▶ _Page text_:
────────
Day 19 – Saturday 23rd July (Lübeck, Aalst)
Moose count = in Germany? What do you think?
So technically not Finland anymore but it was part of the trip so it gets the heading anyway…
This was the day I seriously questioned the sanity of driving all the way from the top of Germany to Calais just to get home, and cursed the fact that there’s no longer a sensible ferry route from the UK direct to Scandinavia, but that came later in the day.
First there was an excellent breakfast buffet at the Hotel Lindenhof in Lübeck, and after that, having fed the coordinates for the evening stop into the SatNav I reckoned we had plenty of time for a quick look at the historic centre of Lübeck first. So long as we were on the move by 11:00 at the latest we’d make it to Aalst by 17:00, plenty of time to get cleaned up, have a pre-dinner glass of something, and go out for one last holiday dinner. So Lübeck it was, walking in through the Holstentor and finding a city full of unexpectedly lovely corners, medieval buildings here, there and everywhere.
Here was a town that instantly made it onto our “must get back here asap” list, no question about it. From the gorgeous market square to the lakeside houses further round, and the cathedral and cloisters there seems to be much to investigate.
────────
▶ _Data extract_:
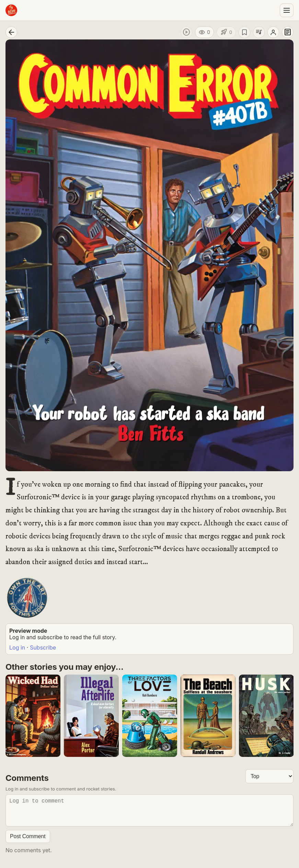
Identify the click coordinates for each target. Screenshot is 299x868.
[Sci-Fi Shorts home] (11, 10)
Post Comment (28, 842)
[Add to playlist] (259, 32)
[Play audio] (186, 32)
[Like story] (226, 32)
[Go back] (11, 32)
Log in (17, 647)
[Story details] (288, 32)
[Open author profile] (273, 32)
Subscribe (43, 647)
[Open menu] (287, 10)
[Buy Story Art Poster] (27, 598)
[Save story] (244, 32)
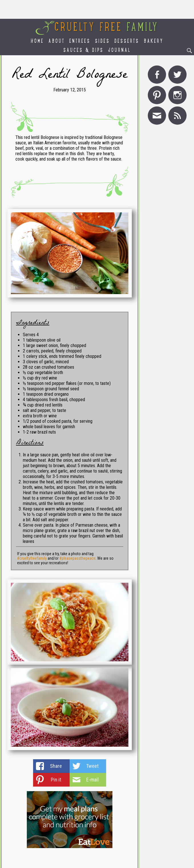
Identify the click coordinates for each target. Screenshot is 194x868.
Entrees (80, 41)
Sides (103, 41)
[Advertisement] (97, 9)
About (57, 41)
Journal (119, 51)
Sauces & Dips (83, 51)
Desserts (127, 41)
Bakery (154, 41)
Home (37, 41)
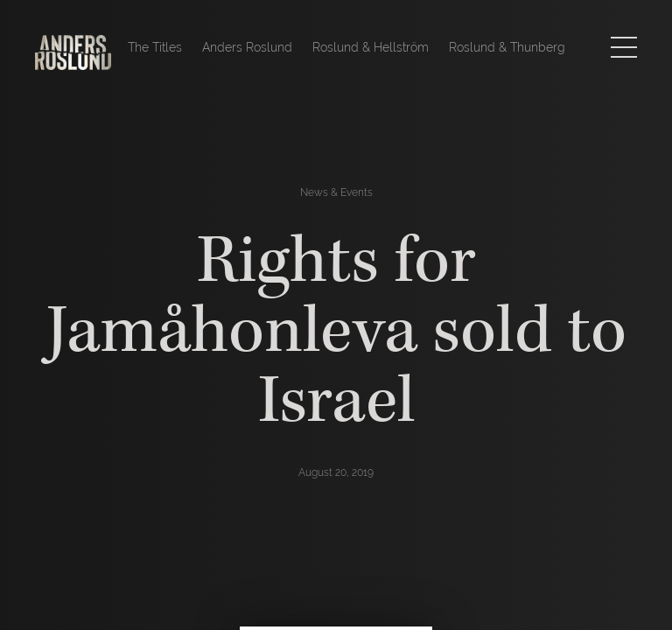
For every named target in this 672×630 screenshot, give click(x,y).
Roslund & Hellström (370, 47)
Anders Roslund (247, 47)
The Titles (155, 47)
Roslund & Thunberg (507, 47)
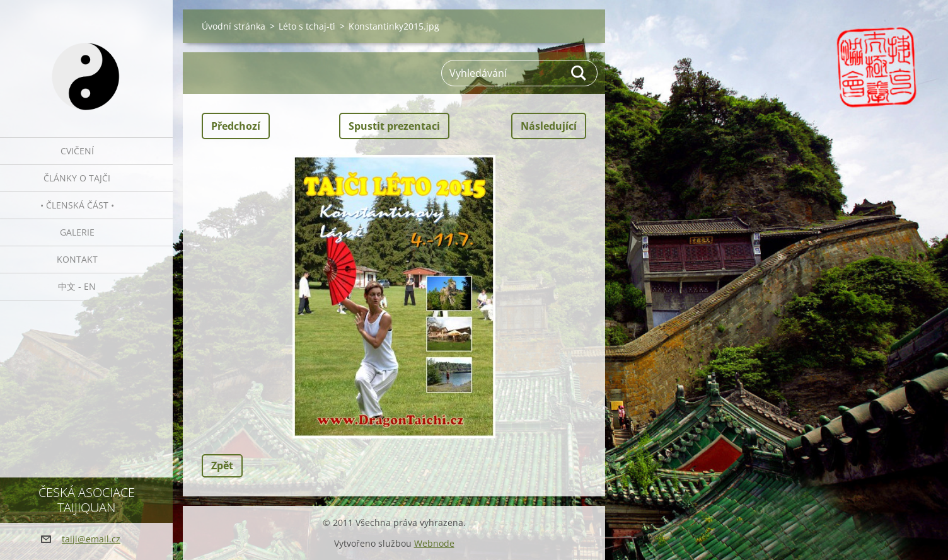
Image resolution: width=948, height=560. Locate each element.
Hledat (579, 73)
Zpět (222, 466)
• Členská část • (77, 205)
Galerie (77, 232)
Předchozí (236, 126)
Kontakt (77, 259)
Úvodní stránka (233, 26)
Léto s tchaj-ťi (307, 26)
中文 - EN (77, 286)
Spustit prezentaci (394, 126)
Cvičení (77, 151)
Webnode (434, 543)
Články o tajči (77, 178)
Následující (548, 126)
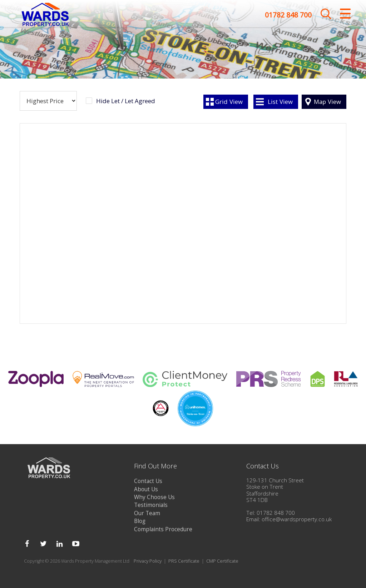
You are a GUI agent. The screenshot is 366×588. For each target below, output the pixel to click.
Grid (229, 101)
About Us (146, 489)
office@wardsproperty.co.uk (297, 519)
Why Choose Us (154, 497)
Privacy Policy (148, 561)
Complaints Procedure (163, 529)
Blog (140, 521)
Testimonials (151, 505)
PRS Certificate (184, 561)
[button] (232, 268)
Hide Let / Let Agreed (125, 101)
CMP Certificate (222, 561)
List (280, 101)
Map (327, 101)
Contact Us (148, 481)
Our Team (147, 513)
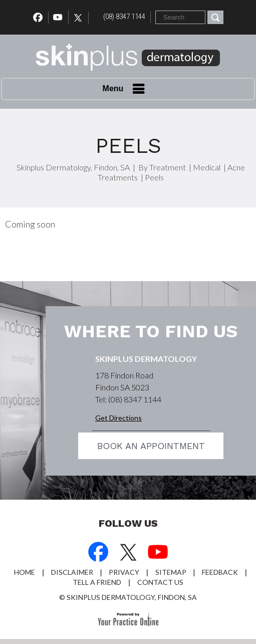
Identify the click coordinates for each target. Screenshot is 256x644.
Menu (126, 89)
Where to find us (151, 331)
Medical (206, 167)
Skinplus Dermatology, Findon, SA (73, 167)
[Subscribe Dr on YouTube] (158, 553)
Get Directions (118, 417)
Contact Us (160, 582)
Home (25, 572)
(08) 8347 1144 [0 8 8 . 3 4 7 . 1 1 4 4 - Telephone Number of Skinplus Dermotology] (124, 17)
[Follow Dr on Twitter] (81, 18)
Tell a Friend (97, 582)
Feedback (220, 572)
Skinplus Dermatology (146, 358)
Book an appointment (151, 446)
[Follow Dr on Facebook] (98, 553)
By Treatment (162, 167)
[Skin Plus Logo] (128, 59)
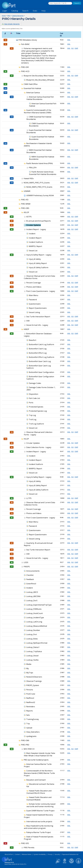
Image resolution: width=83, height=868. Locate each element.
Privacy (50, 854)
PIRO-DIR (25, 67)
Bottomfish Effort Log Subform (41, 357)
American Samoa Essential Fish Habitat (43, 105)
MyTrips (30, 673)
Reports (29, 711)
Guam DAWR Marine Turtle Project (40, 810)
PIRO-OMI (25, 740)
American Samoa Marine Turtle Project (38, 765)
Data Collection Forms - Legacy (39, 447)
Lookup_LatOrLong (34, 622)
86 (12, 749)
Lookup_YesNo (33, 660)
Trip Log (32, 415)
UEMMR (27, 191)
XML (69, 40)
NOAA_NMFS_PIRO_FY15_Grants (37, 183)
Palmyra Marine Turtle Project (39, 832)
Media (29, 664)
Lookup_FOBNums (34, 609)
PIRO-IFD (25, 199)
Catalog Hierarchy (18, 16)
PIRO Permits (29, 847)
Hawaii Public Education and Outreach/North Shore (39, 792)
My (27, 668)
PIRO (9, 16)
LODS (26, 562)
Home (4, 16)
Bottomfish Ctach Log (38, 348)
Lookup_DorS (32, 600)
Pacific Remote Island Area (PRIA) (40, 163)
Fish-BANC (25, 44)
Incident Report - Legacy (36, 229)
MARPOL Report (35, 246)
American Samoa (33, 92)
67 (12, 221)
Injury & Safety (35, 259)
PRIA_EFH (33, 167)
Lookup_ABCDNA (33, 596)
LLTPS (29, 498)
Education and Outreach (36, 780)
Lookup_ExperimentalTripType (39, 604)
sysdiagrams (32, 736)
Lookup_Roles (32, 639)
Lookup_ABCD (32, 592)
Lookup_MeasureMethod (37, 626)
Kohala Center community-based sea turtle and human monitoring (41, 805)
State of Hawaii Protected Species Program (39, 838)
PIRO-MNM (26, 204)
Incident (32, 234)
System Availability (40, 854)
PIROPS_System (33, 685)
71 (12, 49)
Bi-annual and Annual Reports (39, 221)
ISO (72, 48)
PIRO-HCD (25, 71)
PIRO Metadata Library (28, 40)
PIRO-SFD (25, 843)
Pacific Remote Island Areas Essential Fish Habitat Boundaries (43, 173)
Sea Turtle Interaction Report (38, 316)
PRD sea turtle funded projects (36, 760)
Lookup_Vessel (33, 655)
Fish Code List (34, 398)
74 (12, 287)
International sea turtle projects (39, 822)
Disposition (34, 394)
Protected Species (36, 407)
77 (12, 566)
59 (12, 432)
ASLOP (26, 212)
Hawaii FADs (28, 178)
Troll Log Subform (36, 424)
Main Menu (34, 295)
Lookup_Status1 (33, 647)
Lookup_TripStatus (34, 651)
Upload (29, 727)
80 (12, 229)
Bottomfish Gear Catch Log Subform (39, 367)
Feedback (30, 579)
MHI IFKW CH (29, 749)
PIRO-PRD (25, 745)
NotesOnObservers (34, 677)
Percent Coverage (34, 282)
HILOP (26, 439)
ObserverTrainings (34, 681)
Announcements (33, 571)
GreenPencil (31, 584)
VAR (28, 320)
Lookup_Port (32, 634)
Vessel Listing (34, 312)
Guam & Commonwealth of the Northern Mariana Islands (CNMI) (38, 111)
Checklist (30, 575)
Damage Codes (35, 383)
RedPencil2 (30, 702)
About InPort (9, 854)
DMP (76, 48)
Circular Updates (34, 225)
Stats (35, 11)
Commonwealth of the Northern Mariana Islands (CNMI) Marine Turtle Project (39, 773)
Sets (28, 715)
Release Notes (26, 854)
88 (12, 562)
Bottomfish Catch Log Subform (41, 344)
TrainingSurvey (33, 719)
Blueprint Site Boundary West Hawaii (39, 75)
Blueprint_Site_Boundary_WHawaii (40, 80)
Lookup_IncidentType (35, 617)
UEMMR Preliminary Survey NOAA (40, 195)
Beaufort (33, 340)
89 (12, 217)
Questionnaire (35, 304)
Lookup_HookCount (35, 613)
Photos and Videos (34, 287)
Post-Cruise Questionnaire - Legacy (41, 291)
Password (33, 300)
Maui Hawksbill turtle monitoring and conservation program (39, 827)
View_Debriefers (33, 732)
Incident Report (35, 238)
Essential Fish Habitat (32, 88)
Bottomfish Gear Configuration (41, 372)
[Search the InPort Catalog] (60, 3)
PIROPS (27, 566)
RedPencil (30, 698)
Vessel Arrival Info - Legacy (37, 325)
────────
▶ _Instructions for the task_: Can you rewrite the stretch of the Lübeck travel diary from "Moose count = in" through "in the day.", swapping "Scandinavia" for "Norway"?

▶ _Worked solution_:
Moose count = in Germany? What do you think?
So technically not Finland anymore but it was part of the trip so it gets the heading anyway…
This was the day I seriously questioned the sanity of driving all the way from the top of Germany to Calais just to get home, and cursed the fact that there’s no longer a sensible ferry route from the UK direct to Norway, but that came later in the day.